As far as my limited knowledge goes, the bigger problem biochemists have is not so much working out the sequence of amino acids in a protein, but working out how the protein is folded, since that will alter which amino acids are spatially where, and which are exposed, etc.
-
I'm taking part in the Stanford university "Folding At Home" project. I don't really know what it's all about even though I posted about it here and got a few infomative replies.
-
quote:
Originally posted by DoctorBeaver
I'm taking part in the Stanford university "Folding At Home" project. I don't really know what it's all about even though I posted about it here and got a few infomative replies.
I suppose the best way to look at it is the difference between knowing how to make paper and knowing how to do origami.
By folding proteins in a particular way, you can shape them to become a key to unlock a particular biochemical lock, or to be a catalyst in a particular biochemical reaction.
http://www.hhmi.org/annual94/b130.html
quote:
What actually determines the biologically active, three-dimensional shape of a protein is the great unsolved problem of structural biology. How does the linear sequence of amino acids that constitutes a protein give rise to a three-dimensional structure? Or, put another way, how does a particular chain of amino acids "know" how to fold into a particular three-dimensional shape? Although the rules for translating sequences of DNA into sequences of amino acids have become clear, the rules that govern protein folding have not.
http://www.faseb.org/opar/protfold/protein.html
quote:
Alzheimer's disease. Cystic fibrosis. Mad Cow disease. An inherited form of emphysema. Even many cancers. Recent discoveries show that all these apparently unrelated diseases result from protein folding gone wrong. As though that weren't enough, many of the unexpected difficulties biotechnology companies encounter when trying to produce human proteins in bacteria also result from something amiss when proteins fold.
http://en.wikipedia.org/wiki/Protein_folding
quote:
Protein folding is the process by which a protein structure assumes its functional shape or conformation. All protein molecules are heterogeneous unbranched chains of amino acids. By coiling and folding into a specific three-dimensional shape they are able to perform their biological function.
quote:
Preconditions for correct folding
In certain solutions and under some conditions proteins will not fold at all. Temperatures above or below the range that cells tend to live in will cause proteins to unfold or "denature" (this is why boiling makes the white of an egg opaque). High concentrations of solutes and extremes of pH can do the same. A fully denatured protein lacks both tertiary and secondary structure, and exists as a so-called random coil. Cells sometimes protect their proteins against the denaturing influence of heat with enzymes known as chaperones or heat shock proteins, which assist other proteins both in folding and in remaining folded. Some proteins never fold in cells at all except with the assistance of chaperone molecules, that isolate individual proteins so that their folding is not interrupted by interactions with other proteins. DNA conformation is maintained by another set of enzymes: the topoisomerases.

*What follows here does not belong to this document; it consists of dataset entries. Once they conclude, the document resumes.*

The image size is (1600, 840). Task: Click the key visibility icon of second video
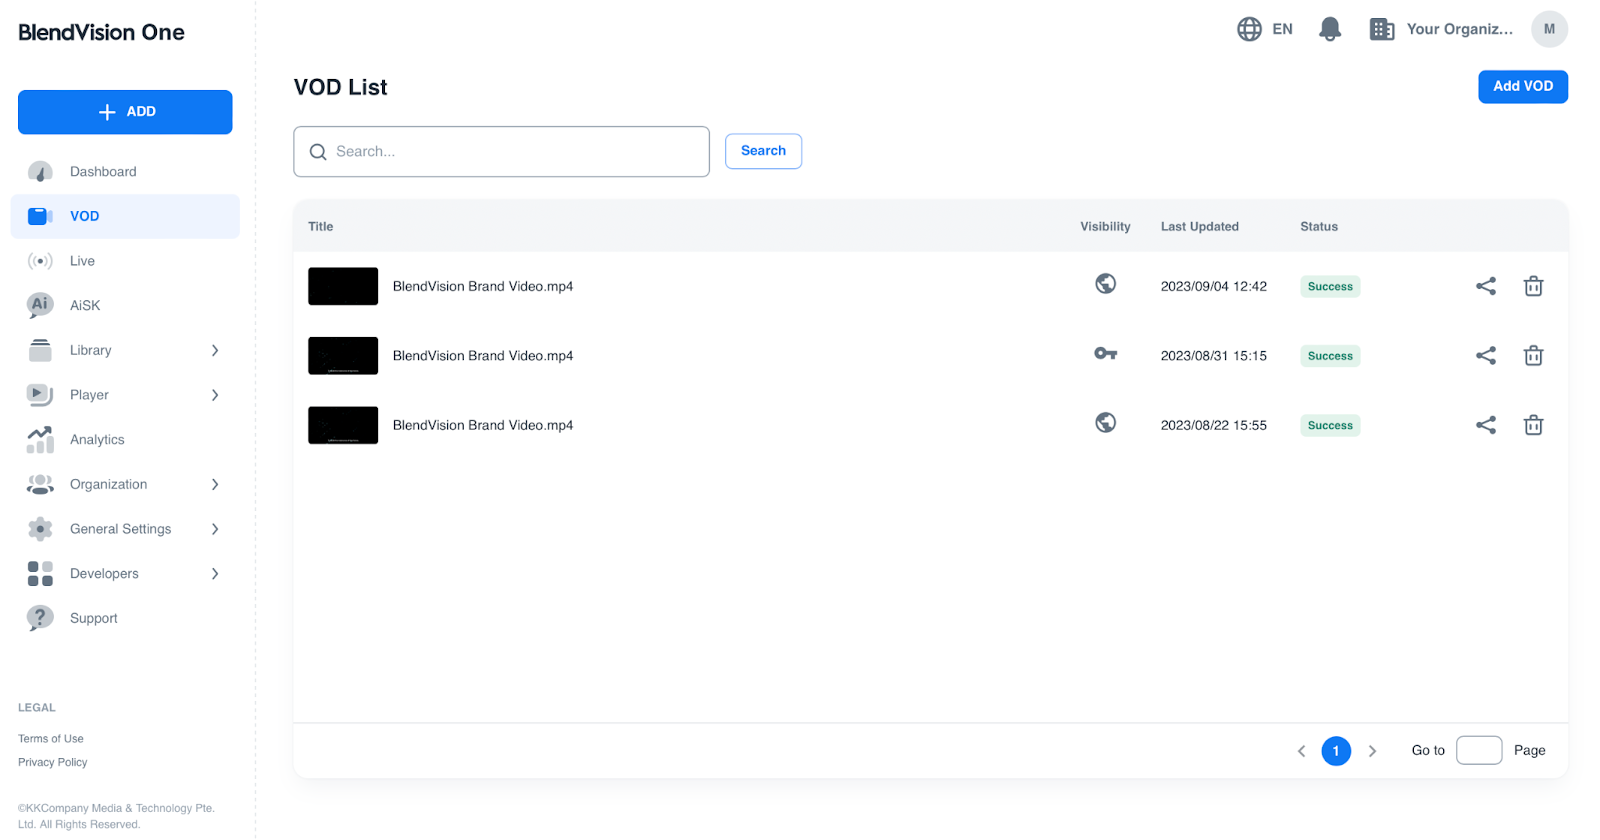coord(1105,354)
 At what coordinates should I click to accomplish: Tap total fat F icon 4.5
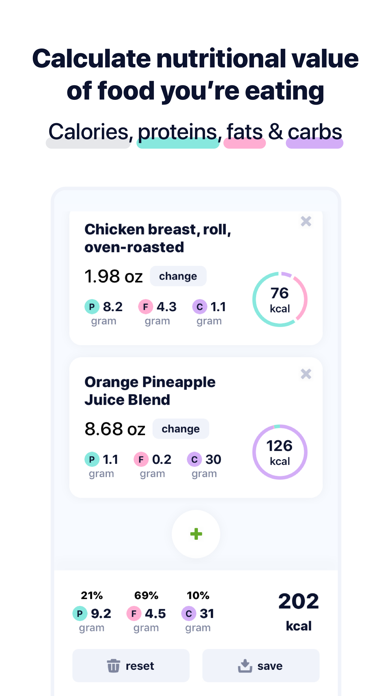pos(134,614)
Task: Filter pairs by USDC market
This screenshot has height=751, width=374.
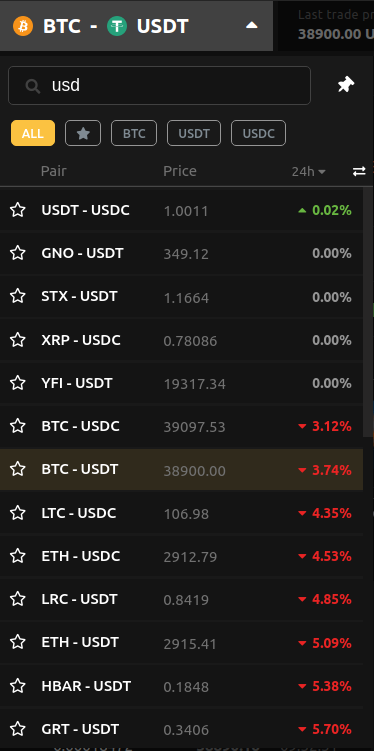Action: (259, 133)
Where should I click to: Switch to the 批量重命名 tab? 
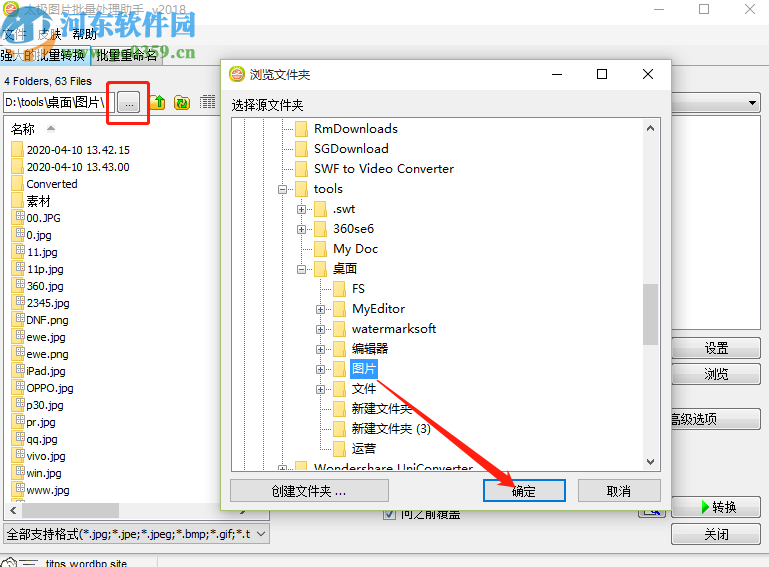click(127, 55)
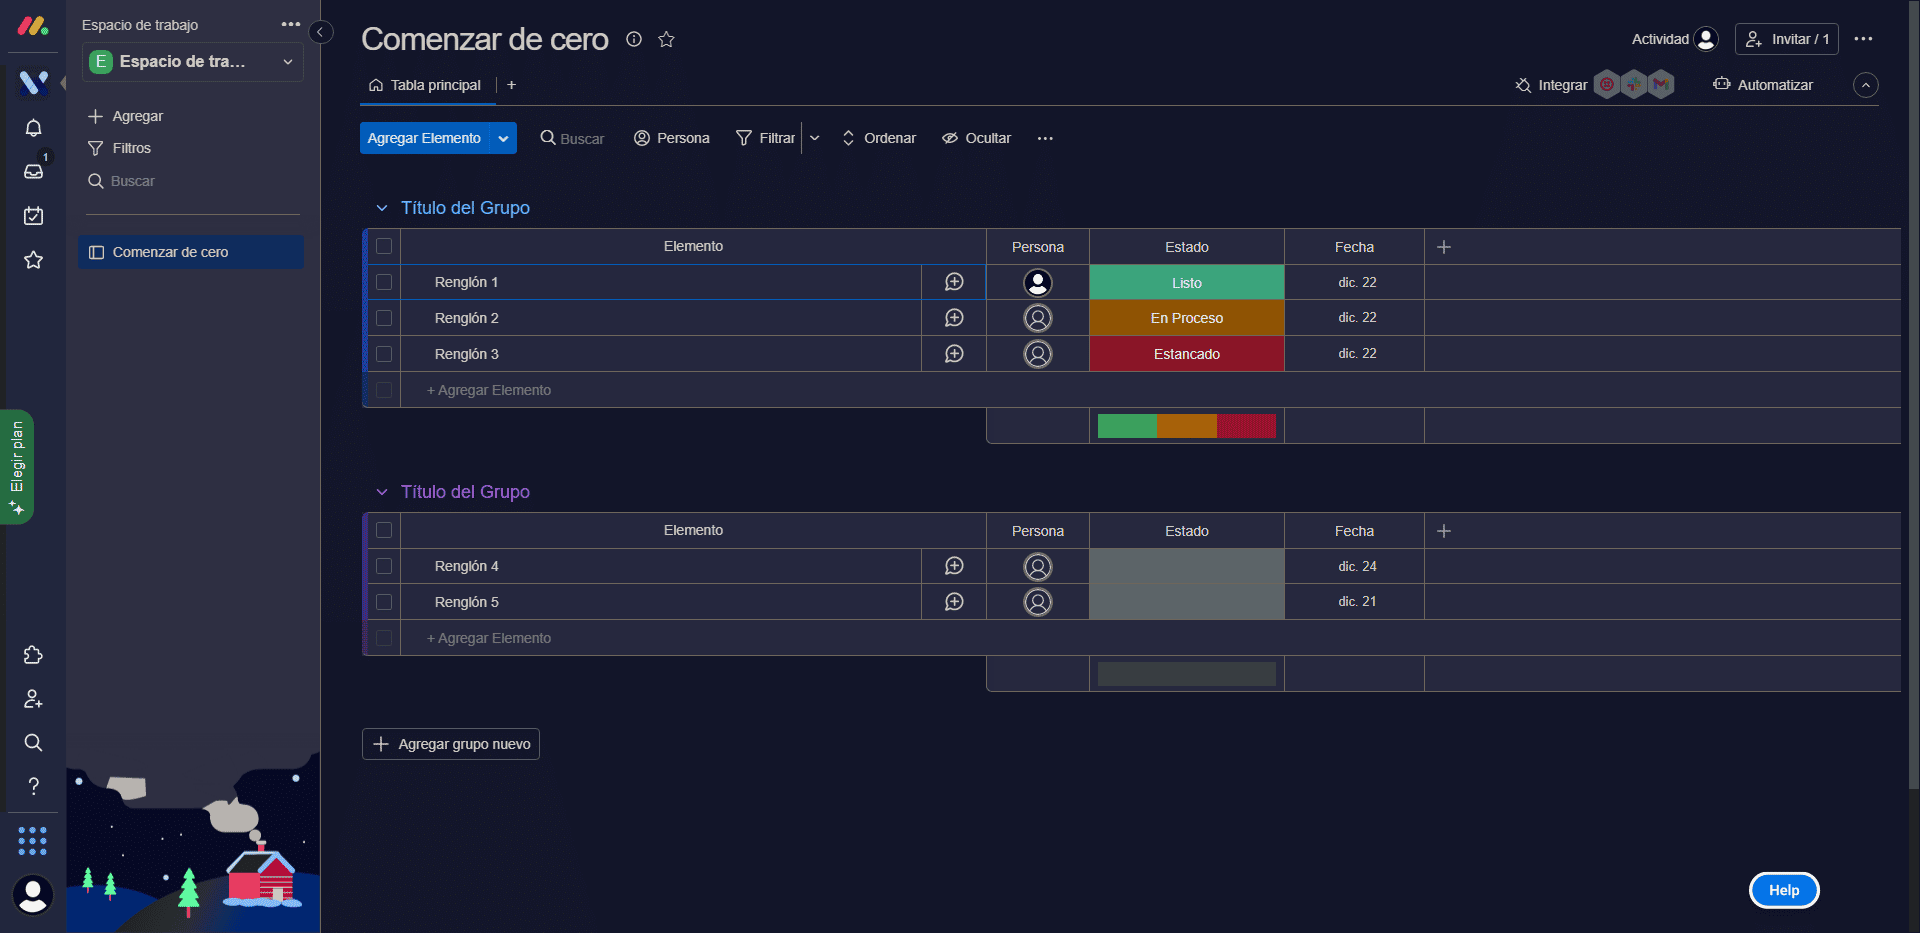Select all items with first group header checkbox
The height and width of the screenshot is (933, 1920).
tap(384, 246)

Incorrect protein folding and neurodegenerative disease
Incorrectly folded proteins are responsible for prion related illness such as Creutzfeldt-Jakob disease and Bovine spongiform encephalopathy (mad cow disease), and amyloid related illnesses such as Alzheimer's Disease. These diseases are associated with the aggregation of misfolded proteins into insoluble plaques; it is not known whether the plaques are the cause or merely a symptom of illness.
-
Well that post cleared it up for me, quite an interesting subject actually.
Michael (https://www.thenakedscientists.com/forum/proxy.php?request=http%3A%2F%2Fi11.photobucket.com%2Falbums%2Fa186%2Fukmicky%2Fwallbash.gif&hash=7fbfae96ee4eb666ba3ec22832e5a81f)
-
What I do know about protein folding, however, is that Jehovah's Witnesses use it as an indication that we were created by God. They claim the immense complexity of it could not have been arrived at by random chance.
-
quote:
Originally posted by DoctorBeaver
What I do know about protein folding, however, is that Jehovah's Witnesses use it as an indication that we were created by God. They claim the immense complexity of it could not have been arrived at by random chance.
AIUI that is the Intelligent Design argument generally.
Where I think it falls down is that they assume only this particular complexity would work, whereas I think it more likely that many different random arrangement of proteins will lead to some kind of life.